Does it still work if plugged in direct?  And if the SSR is switching a duplex does a test lamp work plugged in beside the router?

Alan
Chuckle. I went a little overboard when I was making a supply for the spindle motor on a G0704, which is a dressed up treadmill motor rated at 1hp at 90 volts and 9.7 amps grizzly was abusing with a cheap SCR based controller. So I raided one of my ex employees for some of his unfinished projects and came away with some big toroid transformers and a grocery sack of 6500 uf 65 volt caps, basically making a stacked pair of 63 volt supplies using about 16 of the caps for about 124 volts to run the motor with, a good solid src to feed one of the PICO pwm-servo drivers with. switching all that on along with the inrush of a couple big stepper supplies all at once, crowbars a 30 amp breaker in the service box that feeds just that 4 plex. So I had to stage the turn-on by switching the power with a 60 amp SSR feeding a 50 ohm 200 watt resistor in series with the line, charging all those caps a bit more gently, then 4 seconds later, its safe to turn on another SSR that shorts the 50 ohm. I now do the same thing with a 70 ohm 50 watt resistor to soften the switchers inrush. The pwm-servo current limits at around 18 amps if the motor gets hung, and a NEC legal 20 amp breaker in that slot of the service stays up. The whole thing works so silently and well that my only clue the motor is about to stall, is the squeak of the iron in the motor when that 18 amp limit kicks in. No slowdown or other change in the sound of its running prior to that point, and I'm getting at least 3.5 horses out of it. For close to a decade now. Why I haven't chewed up the gears in the mill head is beyond me, the gears are nylon!
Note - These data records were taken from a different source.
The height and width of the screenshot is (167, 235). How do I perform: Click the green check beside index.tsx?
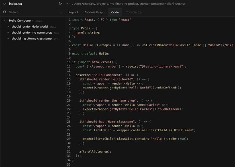click(5, 4)
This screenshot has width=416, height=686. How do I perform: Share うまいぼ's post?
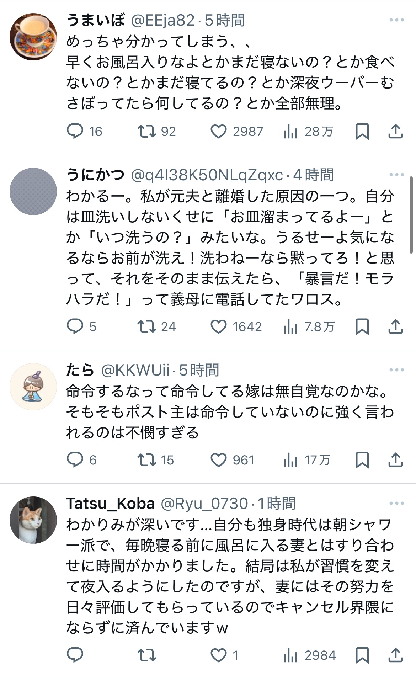click(x=395, y=132)
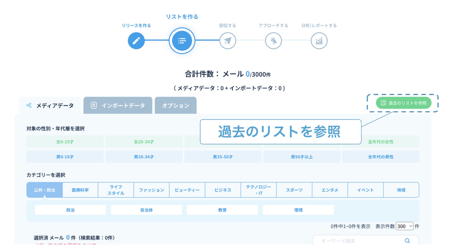Toggle the 男35-50才 demographic filter
Screen dimensions: 453x249
223,157
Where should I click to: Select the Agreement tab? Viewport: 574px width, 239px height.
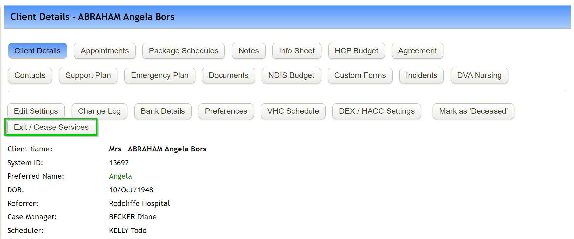[417, 51]
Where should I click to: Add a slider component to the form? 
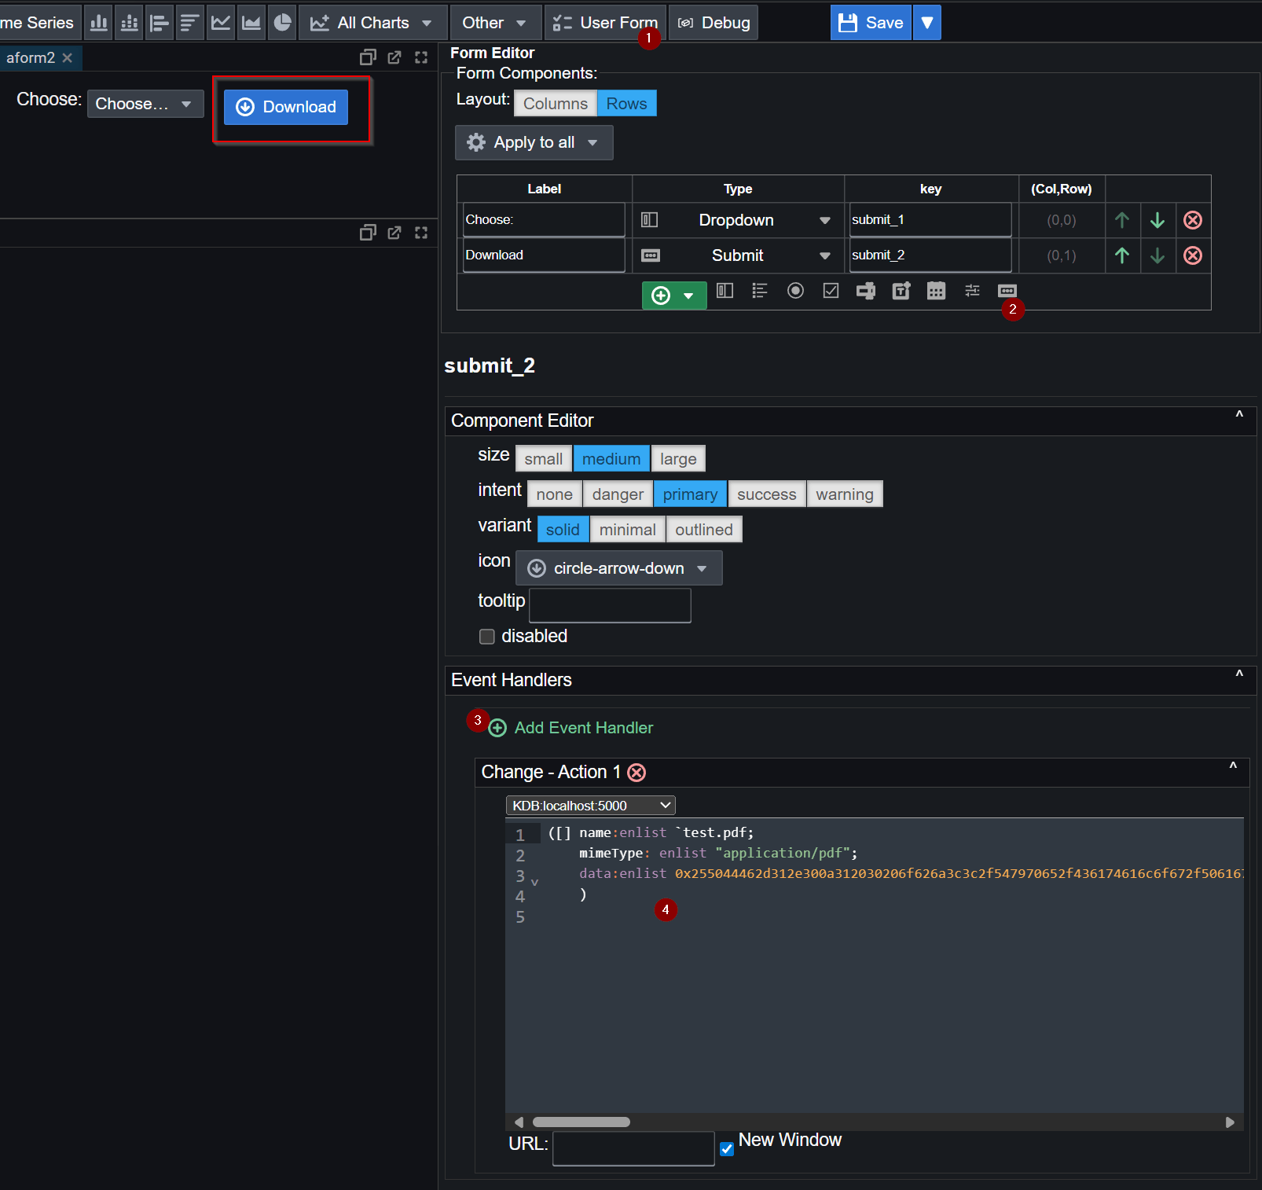[972, 291]
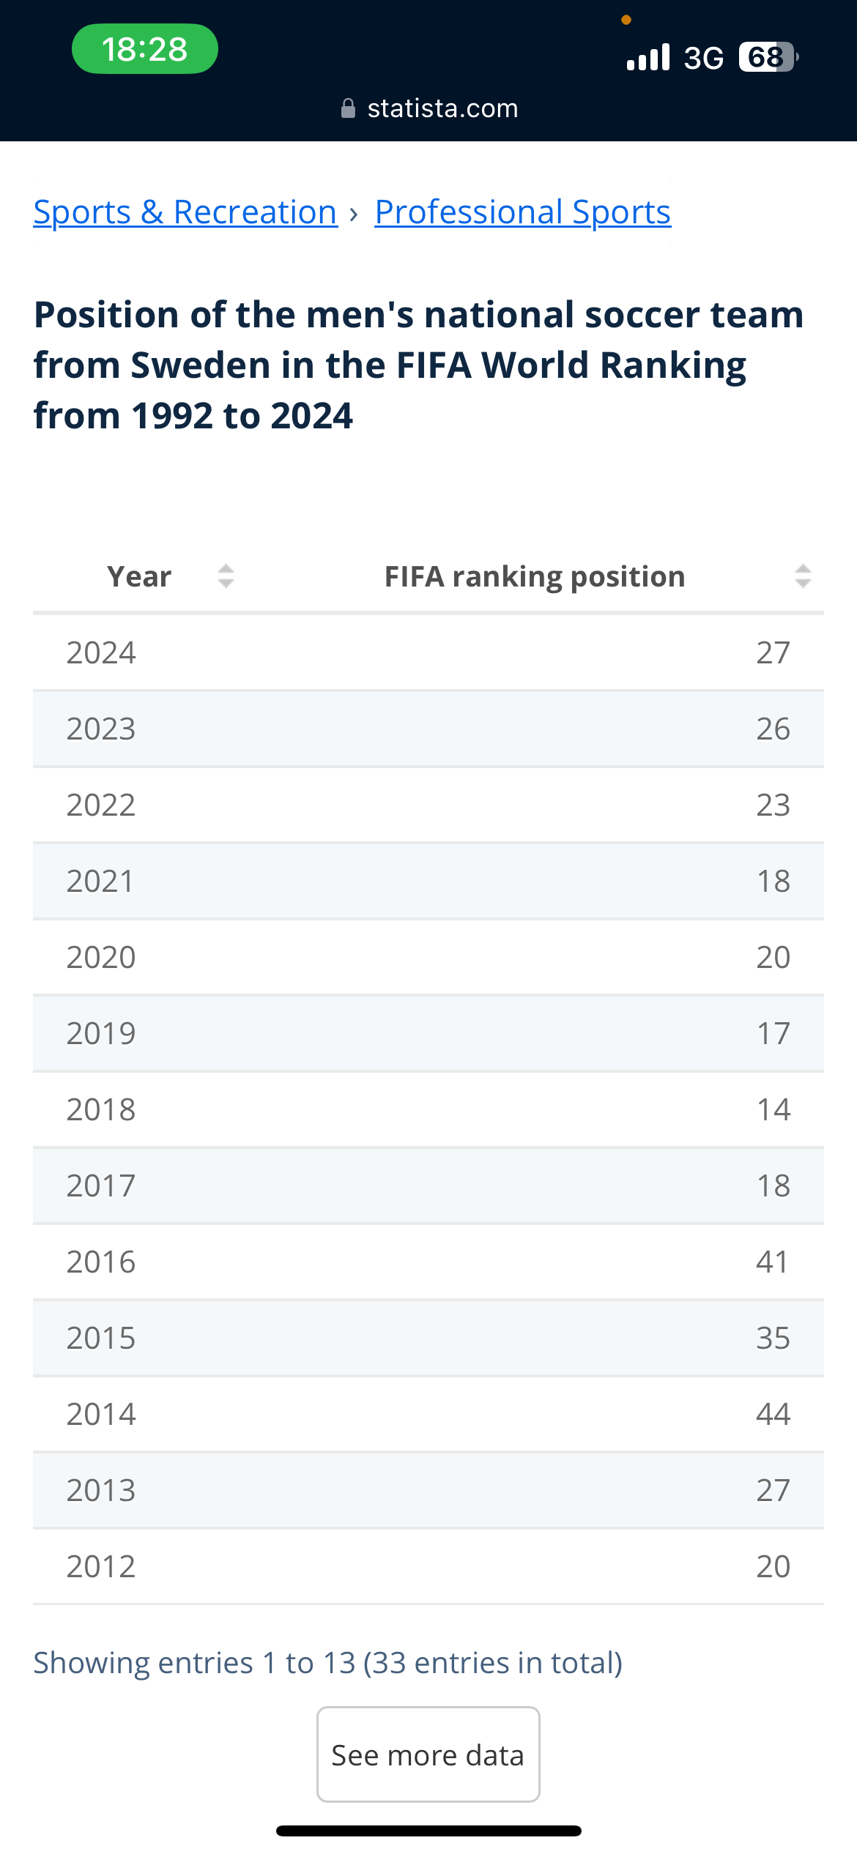Click the 2014 row with ranking 44
The width and height of the screenshot is (857, 1854).
[429, 1414]
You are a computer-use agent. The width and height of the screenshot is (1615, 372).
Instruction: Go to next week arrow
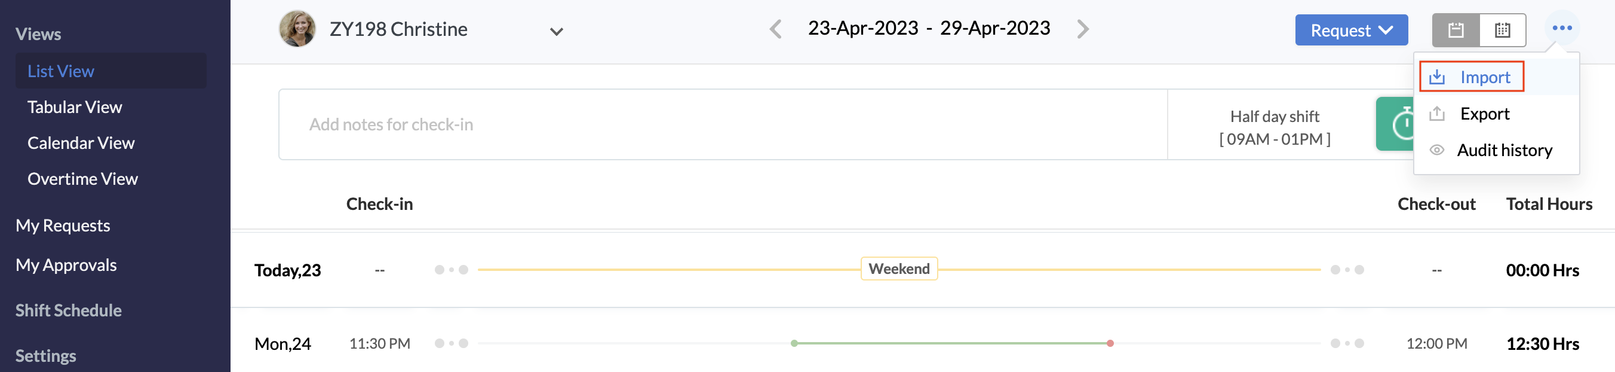1083,29
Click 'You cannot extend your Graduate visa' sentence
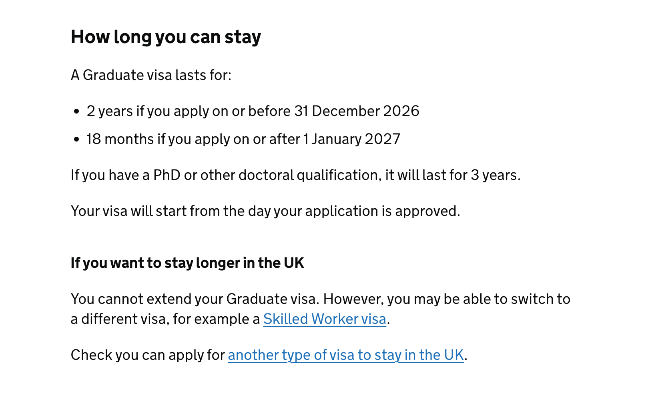This screenshot has height=395, width=650. coord(196,299)
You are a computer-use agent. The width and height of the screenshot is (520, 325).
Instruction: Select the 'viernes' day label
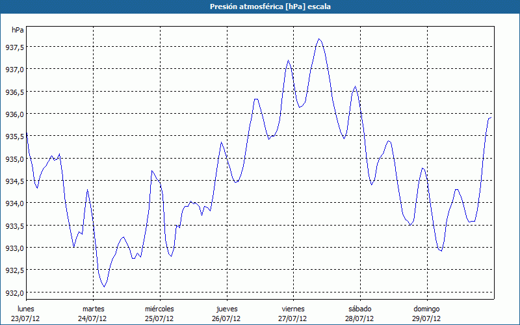(x=293, y=308)
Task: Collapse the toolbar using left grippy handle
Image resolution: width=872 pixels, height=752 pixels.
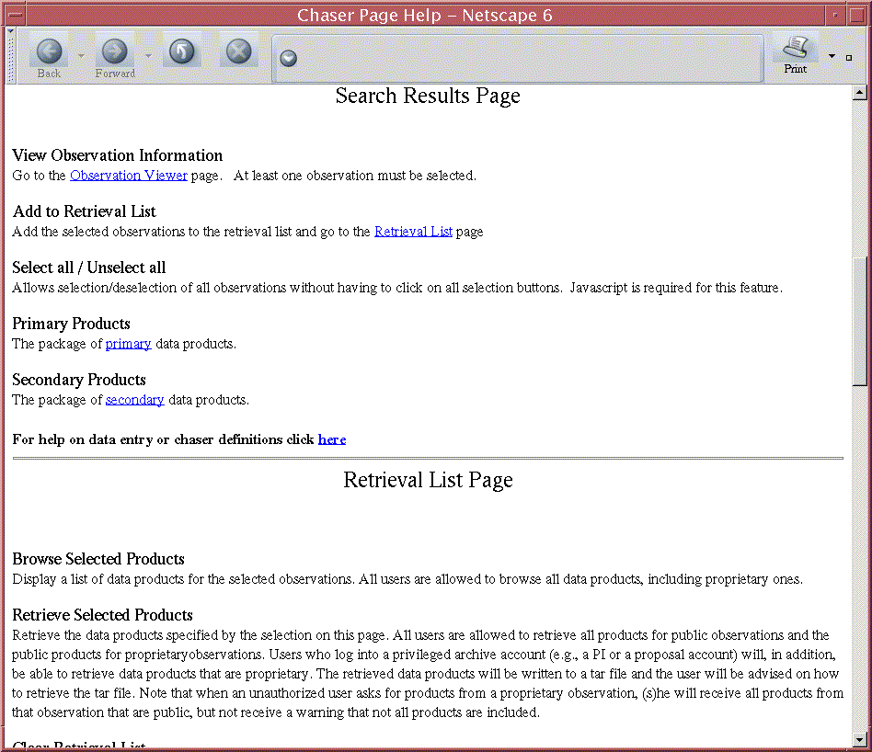Action: [x=10, y=57]
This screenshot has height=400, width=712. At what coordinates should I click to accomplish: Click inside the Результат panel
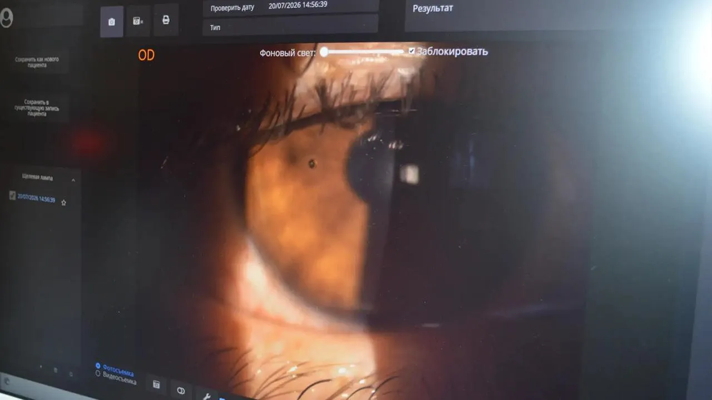[556, 15]
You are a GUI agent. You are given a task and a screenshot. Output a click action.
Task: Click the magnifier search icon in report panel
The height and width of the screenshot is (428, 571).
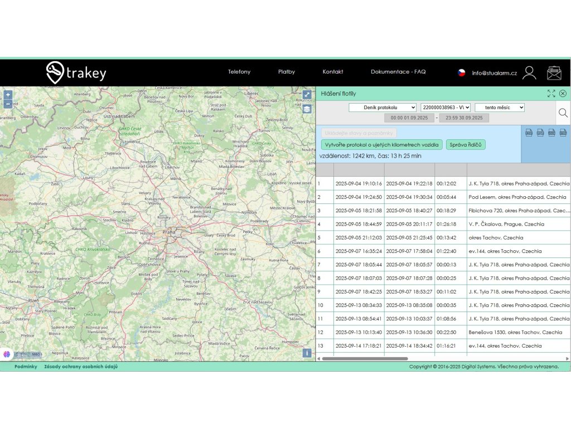point(563,113)
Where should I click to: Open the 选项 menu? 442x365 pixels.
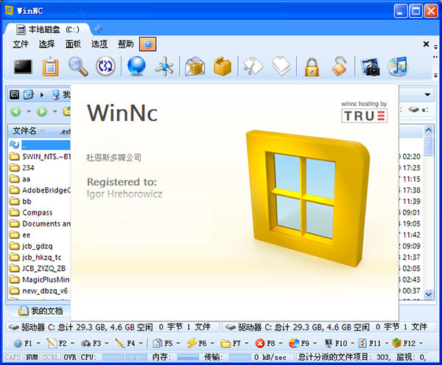click(99, 44)
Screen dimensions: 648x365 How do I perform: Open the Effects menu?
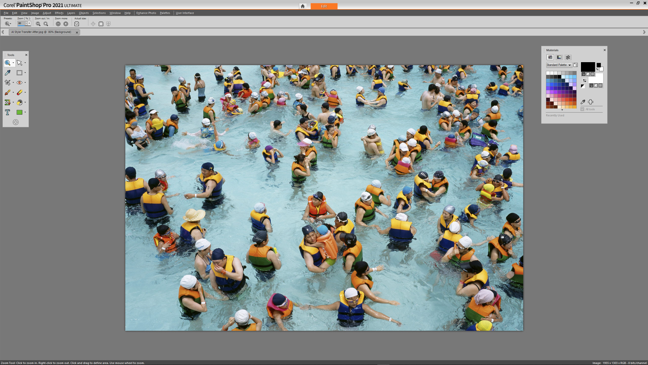point(59,12)
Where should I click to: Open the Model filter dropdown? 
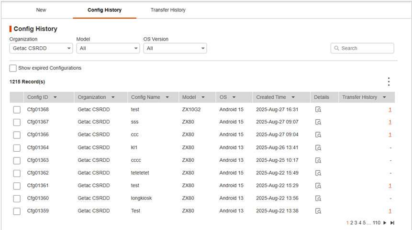(x=108, y=48)
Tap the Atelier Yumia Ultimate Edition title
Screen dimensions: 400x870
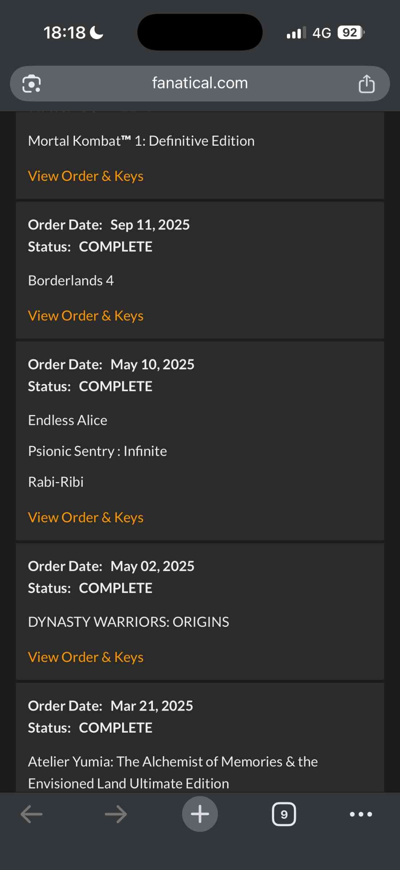coord(173,772)
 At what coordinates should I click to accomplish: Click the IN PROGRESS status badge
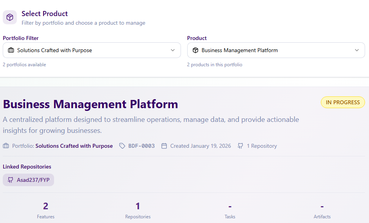tap(343, 102)
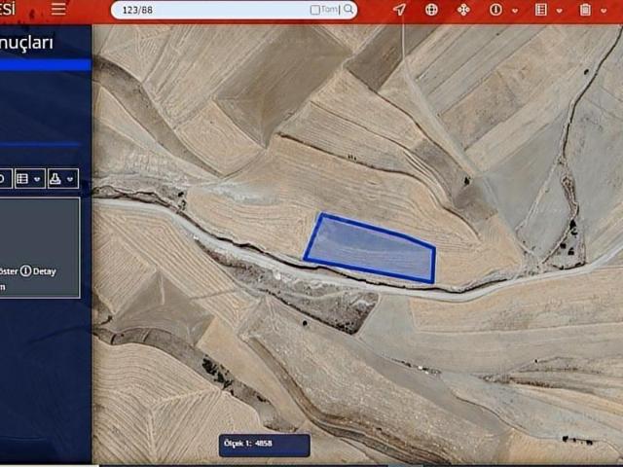The image size is (623, 467).
Task: Click the Detay link in the result card
Action: [x=45, y=270]
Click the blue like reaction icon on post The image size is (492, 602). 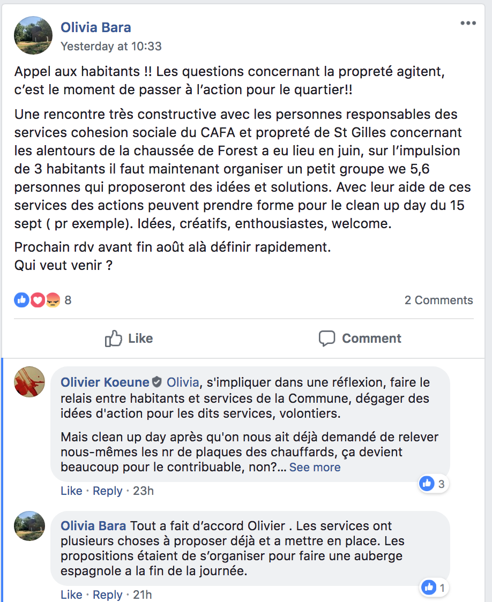pyautogui.click(x=22, y=300)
That controller is a 4 quadrant controller. And I enjoy doing tricks in hal, one of which is the use of a mux-4, which if it doing 3000 revs I can reach up and turn the gears shift knob, which untally's the gear its in which brings the motor down to about 30 rpm before I can tyurn the knob another 10 degrees, so I can switch gears while its running at full song but while I'm turning the gear shift knob its just creeping, too slow to hurt anything the other gear meshes perfectly without me having to grb the spindle and turn it till the gears engage, then in the last degree to the stop, the tally switch for that gear closes and 150 milliseconds later the spindle is turning 1500 revs in low gear. Similar hal trickery also allows the spindle to reverse when rigid tapping in under 400 milliseconds. There is about 100 milliseconds when that 4 quadrant controller runs that 130 volt worth of caps up to around 170 volts, but then it uses that over-voltage to accelerate in the other direction, a surge that never gets to that 4 plex, its all from the caps so the shop lights don't blink, ever. My theory is that the momentary over voltage does cause some leakage in the caps, but is gone again before any heat is generated, basically keeping those caps fully "formed" And they've been abused like that for right at a decade.

VFD's are also 4 quad controllers and it recommended by the vfd makers that the big storage caps be replaced at 5 year intervals but I'm doing essentially the same thing with that Sheldon with its 40 lb 4 jaw chuck as it have rigged to do rigid tapping, so the reversal time, with careful tuning of the vfd, can reverse that 40 lb chuck turning at 100 revs, in about 500 milliseconds, with a total over travel of 1/4 turn getting stopped. One of the things I actually meter in my lathes axis display. At 500 revs, it is 5 or 6 turns of coarse. And again the shop lights don't even think about blinking, its all between the motor and the vfd with a bit of hal trickery thrown in.

Take care, stay warm nd well, Alan.

Cheers, Gene Heskett.
--
"There are four boxes to be used in defense of liberty:
 soap, ballot, jury, and ammo. Please use in that order."
-Ed Howdershelt (Author, 1940)
If we desire respect for the law, we must first make the law respectable.